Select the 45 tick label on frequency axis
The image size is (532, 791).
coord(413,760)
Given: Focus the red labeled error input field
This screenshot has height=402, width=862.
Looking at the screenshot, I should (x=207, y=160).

**Required action:**
Look above for the line that contains "Given: Focus the". That line and every line after it through the end of the data must be written out exactly, with nothing else.

**Result of this exercise:**
Given: Focus the red labeled error input field
This screenshot has height=402, width=862.
Looking at the screenshot, I should (x=207, y=160).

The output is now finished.